John Kenneth Galbraith: Free Market Fraud
January 1999 Issue
This excellent month I’m called upon for two celebrations—one for the distinguished career of Robert Heilbroner, the most interesting, innovative, and influential of liberal economists, and the other for The Progressive magazine, now ninety years young. I here venture the same theme for both. It is this: Most economists commit what I, in a professionally cautious way, call innocent fraud. It is innocent because most who employ it are without conscious guilt. It is fraud because it is quietly in the service of special interest.
Let’s begin with capitalism, a word that has gone largely out of fashion. The approved reference now is to the market system. This shift minimizes—indeed, deletes—the role of wealth in the economic and social system. And it sheds the adverse connotation going back to Marx. Instead of the owners of capital or their attendants in control, we have the admirably impersonal role of market forces. It would be hard to think of a change in terminology more in the interest of those to whom money accords power. They have now a functional anonymity.
But most of the people who use the new designation—economists, in particular—are innocent as to the effect. They see nothing wrong with their bland, descriptive terminology. They pay no attention to the important question: Whether money—wealth—accords a special power. (It does.) Thus the term innocent fraud.
The fraud also conceals a major change in the role of money in the modern economy. Money, we once agreed, gave the owner, the capitalist, the controlling power in the enterprise. So it still does in small businesses. But in all large firms the decisive power now lies with a bureaucracy that controls, but does not own, the requisite capital. This bureaucracy is what the business schools teach their students to navigate, and it is where their graduates go. But bureaucratic motivation and power are outside the central subject of economics. We have corporate management, but we do not study its internal dynamics or explain why certain behaviors are rewarded with money and power. These omissions are another manifestation of fraud. Perhaps it is not entirely innocent. It evades the often unpleasant facts of bureaucratic structure, internal competition, personal advancement, and much else.
This innocent or not-so-innocent fraud masks an important factor in the distribution of income: At the highest levels of the corporate bureaucracy, compensation is set by those who receive it. This inescapable fact fits badly into accepted economic theory, so it is put aside. In the textbooks, there is no bureaucratic aspiration, no reward for bureaucratic achievement, no bureaucratic enhancement by merger and acquisition, and no personally established compensation. Bypassing all of this is not a wholly innocent fraud.
A more comprehensive fraud dominates scholarly economic and political thought. That is the presumption of a market economy separate from the state. Most economists concede a stabilizing role to the state, even those who urgently seek an escape from reality by assigning a masterful and benign role to Alan Greenspan and the central bank. And all but the most doctrinaire accept the need for regulation and legal restraint by the state.
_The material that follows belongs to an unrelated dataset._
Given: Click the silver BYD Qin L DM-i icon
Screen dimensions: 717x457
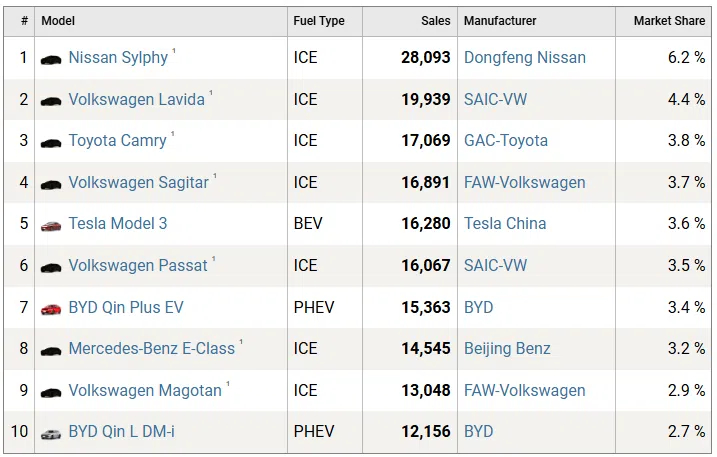Looking at the screenshot, I should tap(51, 434).
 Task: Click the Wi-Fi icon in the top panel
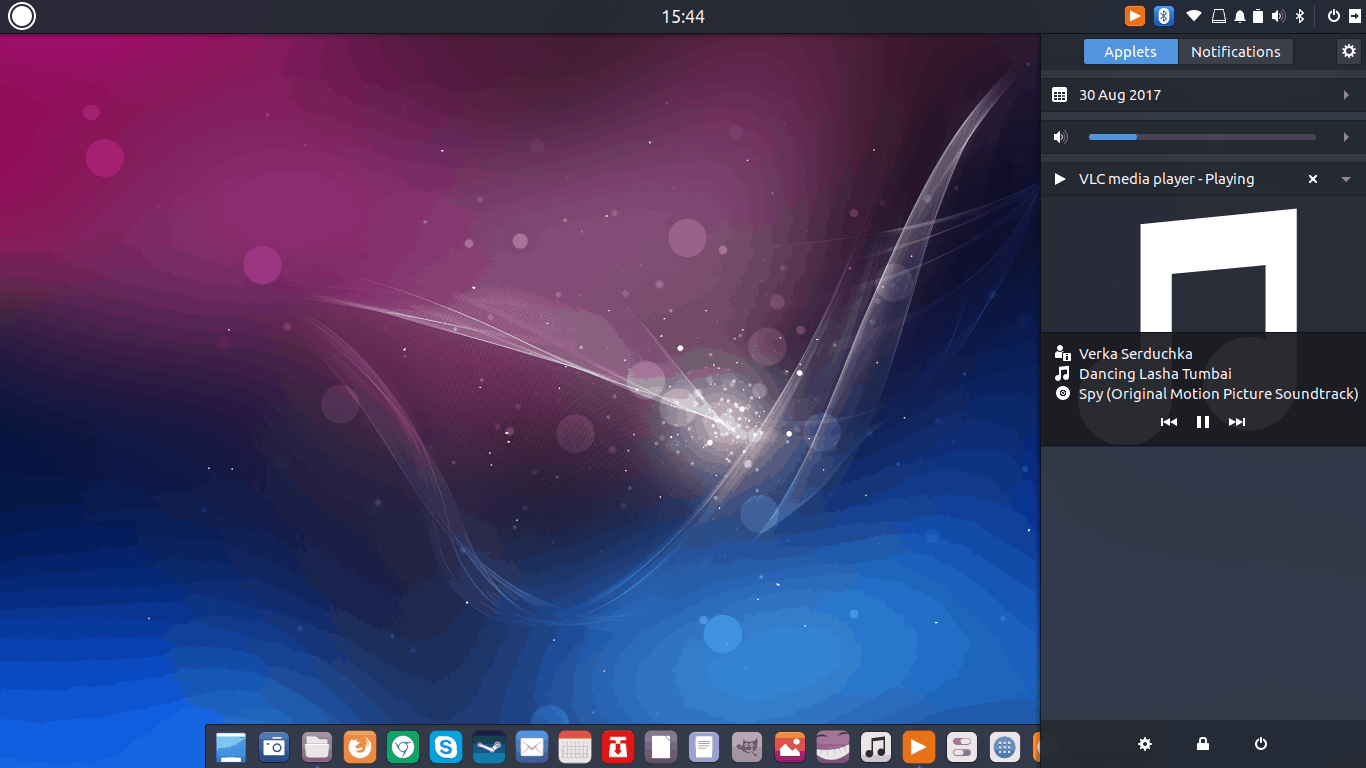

But few economists take note of the cooptation by private enterprise of what are commonly deemed to be functions of the state. This is hidden by the everyday reference to the public and private sectors, one of our clearest examples of innocent fraud.
Take the common outcry about corporate welfare. Here the private firm, as it is called, receives a public subsidy for its product or service. But what is called corporate welfare is a minor detail. Far more important is the full-fledged takeover by private industry of public decision-making and government spending.
The clearest case is the weapons industry. Given the industry’s command of the Congress and the Pentagon, the defense firms create the demand for weaponry, prescribe the technological development of our defense system, and supply the needed funds—the defense budget. There is no novelty here. This is the military-industrial complex, a characterization that goes safely back to Dwight D. Eisenhower.
Any notion of a separation between the public and a private sector—between industry and government—is here plainly ludicrous. Nonetheless, the absorption of public functions by the arms industry is ignored in all everyday and most scholarly economic and political expression. And what is so ignored is in some measure sanctioned. I hesitate here to speak of innocent fraud; it is far from being socially benign.
What we must seek in these matters is reasonably evident. It is the use of plain language to express the clear truth. We can then take pleasure from the discomfort the truth so often evokes.
John Kenneth Galbraith, emeritus professor of economics at Harvard University, is the author of “The Affluent Society” and many other works.